Day zero is the result of water planning by looking in the rear-view mirror. The past is no longer a guide to the future; water demand has outstripped supplies because we are tied to business-as-usual planning practices and water prices, and this goes hand-in-hand with the inability of the public sector to factor the impacts of climate change into long-term water planning. Lead in drinking water is the result of lead pipe service lines that have not been replaced and in many cases only recently identified by utilities, governments and customers. An estimated 22 million people in the US are potentially using lead water service lines. This ageing infrastructure wont repair or replace itself.
One of the most troubling aspects of the global water crisis is that those least able to afford access to water are also the ones who pay a disproportionately high percentage of their income for it.

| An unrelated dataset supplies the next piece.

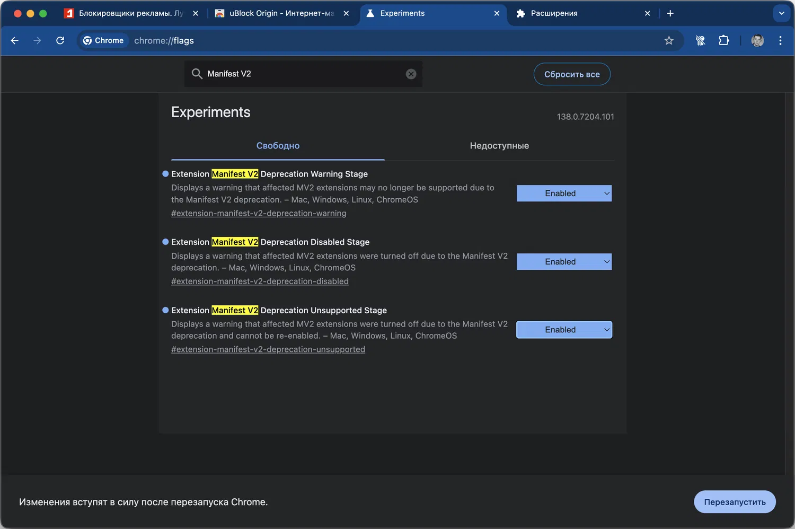
Task: Click into the flags search field
Action: [x=302, y=74]
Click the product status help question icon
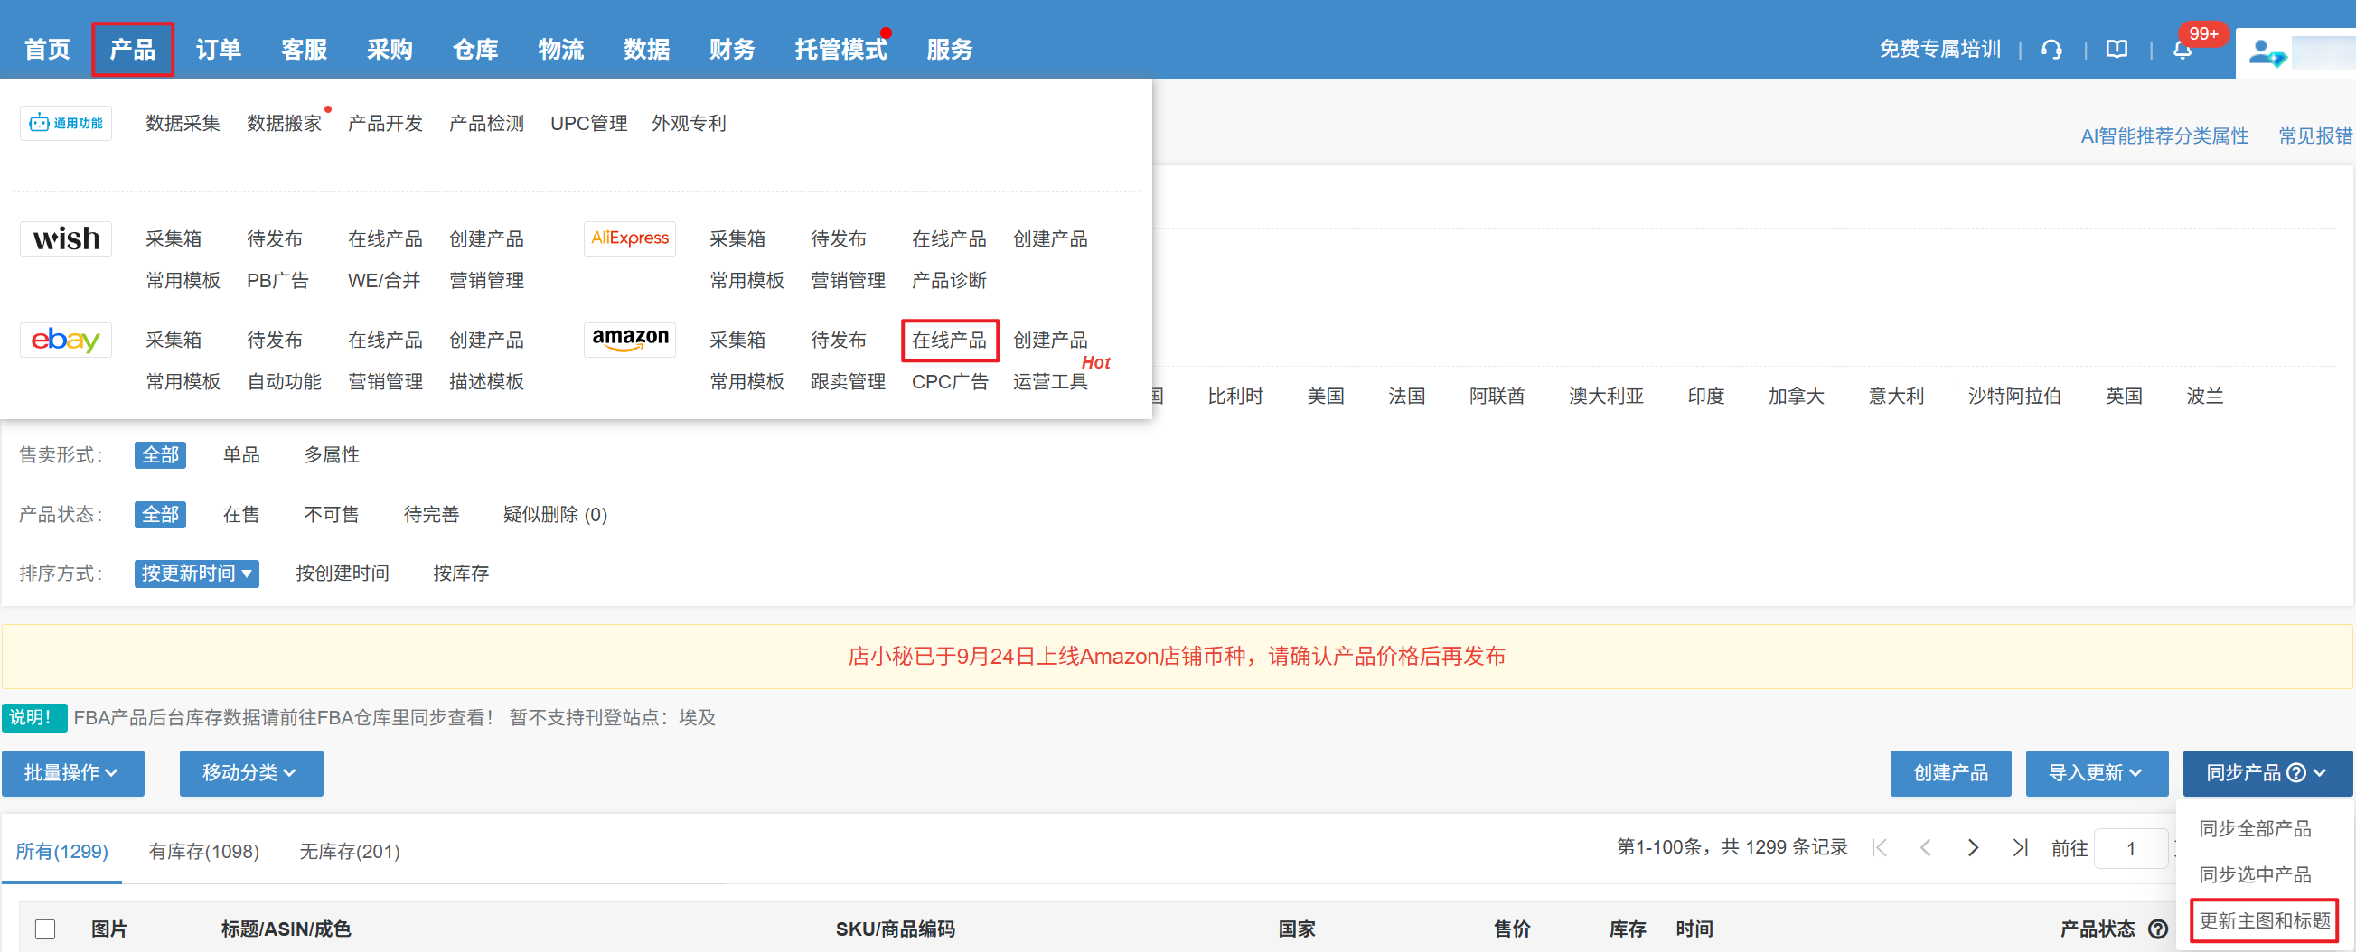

A report by WaterAid revealed that a standard water bill in developed countries is as little as 0.1% of the income of someone earning the minimum wage, while in a country like Madagascar a person reliant on a tanker truck for their water supply would spend as much as 45% of their daily income on water to get just the recommended daily minimum supply. In Mozambique, families relying on black-market vendors will spend up to 100 times as much on water as those reached by government-subsidised water supplies.
Finally, we need to understand that the discussion of a projected gap between supply and demand is misleading. There is no gap, only poor choices around allocation. The wealthy will have access to water, and the poor will pay more for water of questionable quality. From Flint residents using bottled water and paying high water utility rates, to the poor in South Africa waiting in line for their allocation of water inequity is everywhere.